A RARE and ancient tool found on a building site in Moreton is said to a “significant find” for the town according to experts.                                                                                                                                                                                                   The flint hand axe
                                                                                                                                                                                                                           
Cotswold Archaeology made the exciting discovering earlier this month while carrying out an excavation on the Fire Service College housing development.

The flint hand axe, thought to have been used primarily for butchering large animals, is the second of its kind to be found in Moreton in eight years.
Neil Holbrooke, chief executive at Cotswold Archaeology, said the artefact could be up to 100,000 years old.

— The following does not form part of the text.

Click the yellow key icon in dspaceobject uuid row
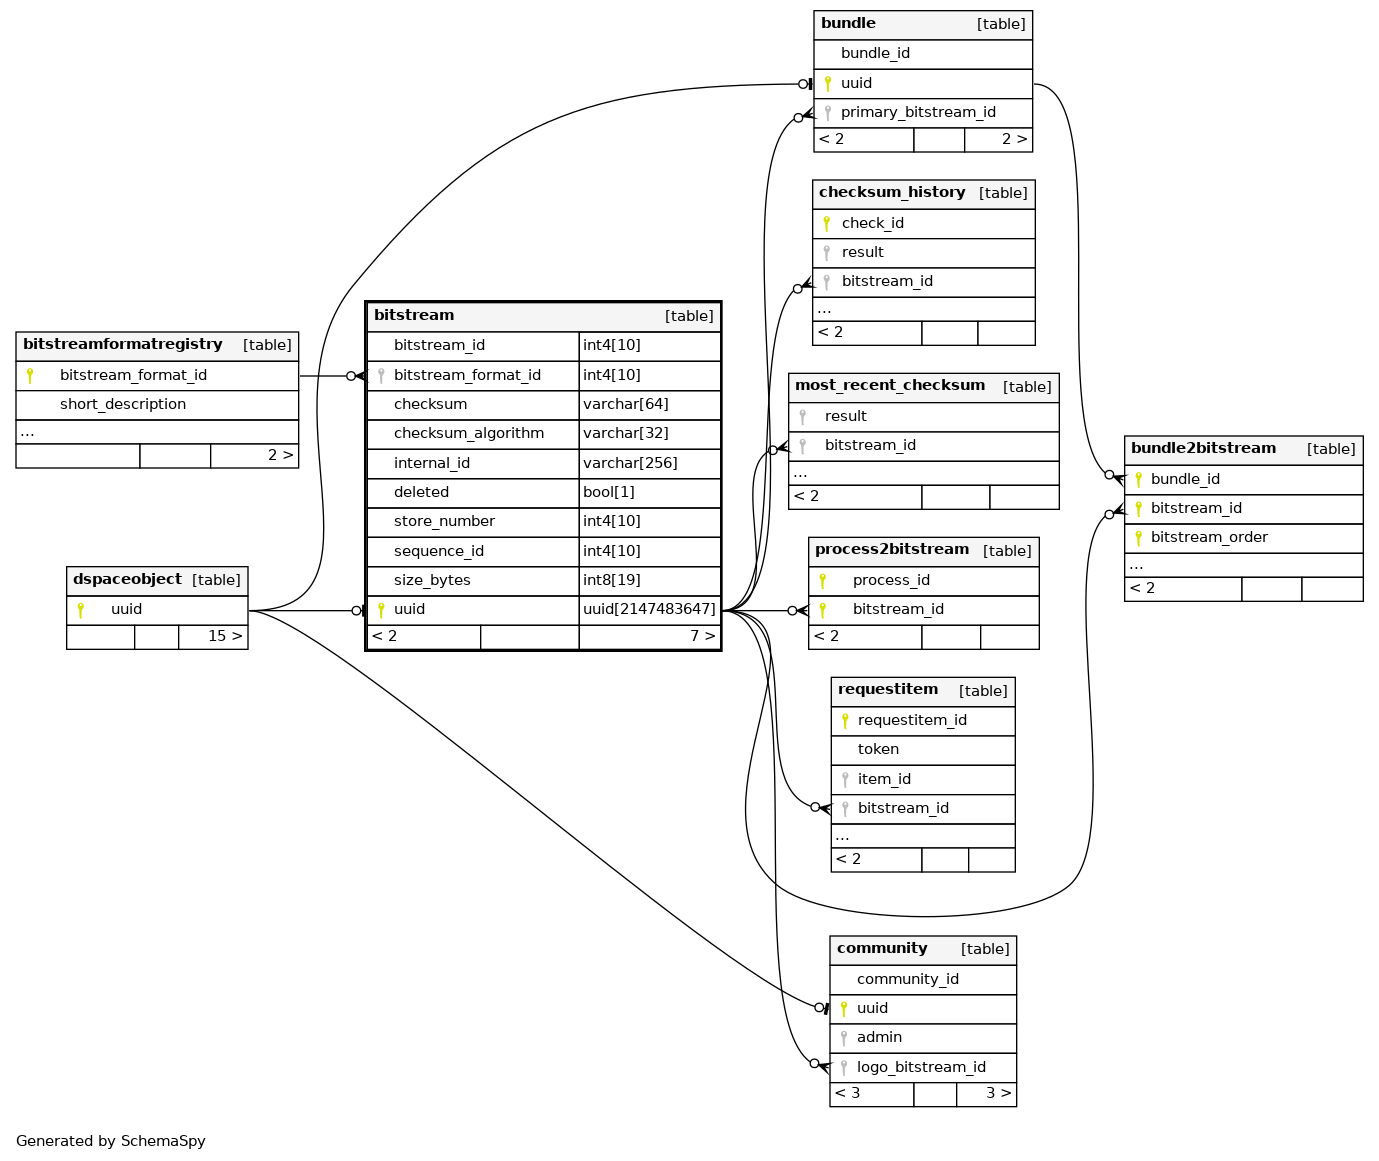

He said: “It’s a significant find for Moreton. These things are not common. They’re really old – before the last ice age. There used to be a huge lake covering the whole of Warwickshire and up to Leicestershire. Geologists call it Lake Harrison.

“Moreton would have been near its southern shore. Neanderthals used to camp and hunt there. It’s really exciting. It’s one of the earliest discoveries we have made in 25 years of digging around in the Cotswolds.

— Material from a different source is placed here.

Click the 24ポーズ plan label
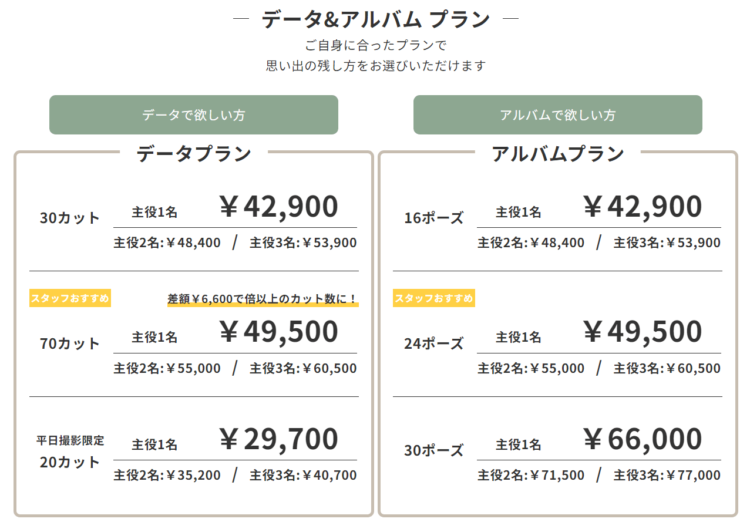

“It’s a really nice piece that’s sits well in your hand. It shows someone took a lot of care. It’s quite sophisticated.

“We were doing an archaeological dig. We just found it.

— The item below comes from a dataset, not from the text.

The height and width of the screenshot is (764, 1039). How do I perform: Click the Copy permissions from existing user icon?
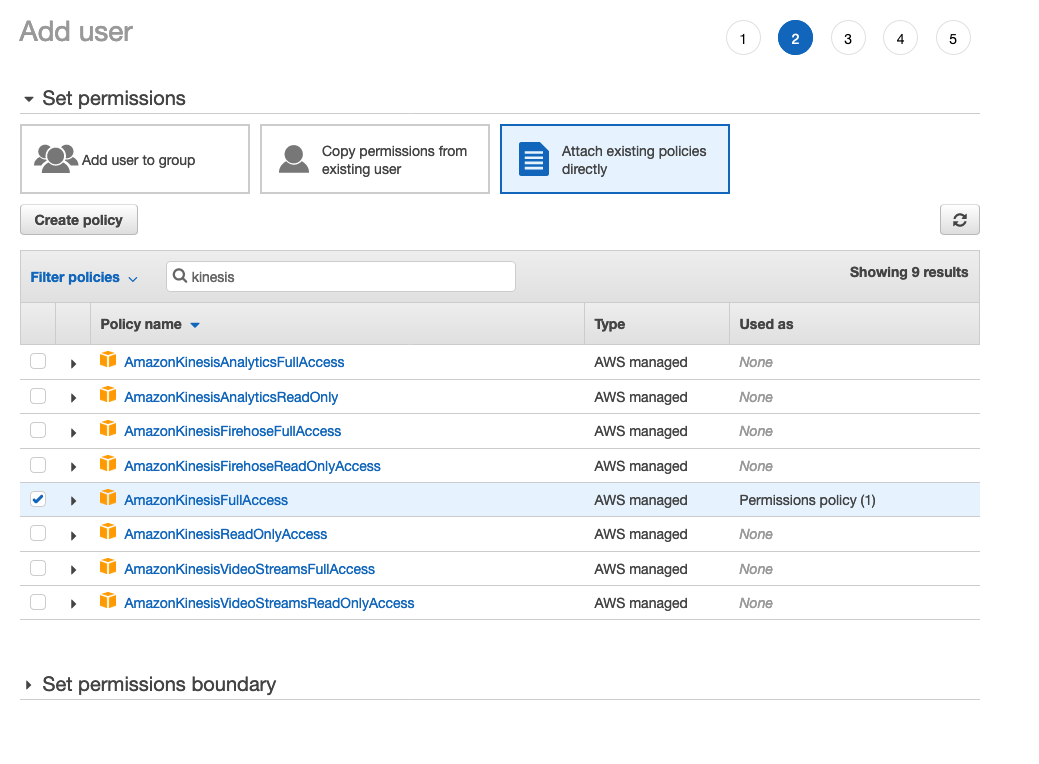(294, 158)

An eagle-eyed guy spotted it.

He was very excited. He knew straight away what it was. It’s what gives us archaeologists a buzz.”

Mr Holbrooke added he hoped the axe would go on display in the Corinium Museum in Cirencester.

Hand axes were said to be first used 1.8 million years ago and were used like a Swiss army knife of the Stone Age.

They evolved from roughly shaped specimens to highly worked, symmetrical tools which could also have been used for a variety of tasks from hide or wood-working to plant processing.